*WHAT THE TASK REQUIRES*
In the forum post about amplifier hum below, translate this sentence into Spanish: "There's no change in the hum level when you adjust the volume, it's a constant noise."

50/60/whatever cycle hum

I'm trying to find out how to completely get rid of the AC hum. The device I'm trying to "fix" is an instrument preamp with two 5670 tubes. It works fine and it's very quiet but there's that slight HUM even with the volumes down, with everything on zero etc. It's definitely not from the sound path and I'm trying to find out where it comes from. It's very, very deliberate - you do not pay attention to it untill you turn the power off and notice there's no background humming. I've got many other devices that make the same type of noise - for example, my AIWA stereo amp is also humming with everything down.

There's no change in the hum level when you adjust the volume, it's a constant noise.

I understand it should come from the device's ground, a ground loop maybe? Or is this some other known bug?

I'm not sure the schem is needed to answer this, but still here's the schematics and the layout.

5670pre.jpg


5670basspreamp_wiring.jpg
 
It is important to be absolutely sure whether it is just hum, which is a 'round' 50 or 60Hz tone, or whether it is hum with a slight buzz, with some buzzing or rattling components. In the latter case it is most probably a ground loop or ground wiring issue. In the former case it is most probably a screening issue.

*GIVEN MATERIAL*
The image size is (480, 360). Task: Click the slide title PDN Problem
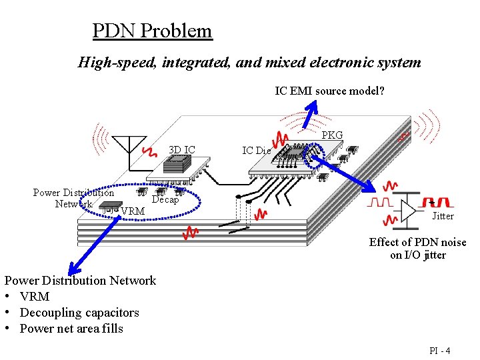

*EXERCISE OUTPUT*
No hay ningún cambio en el nivel del zumbido cuando ajustas el volumen, es un ruido constante.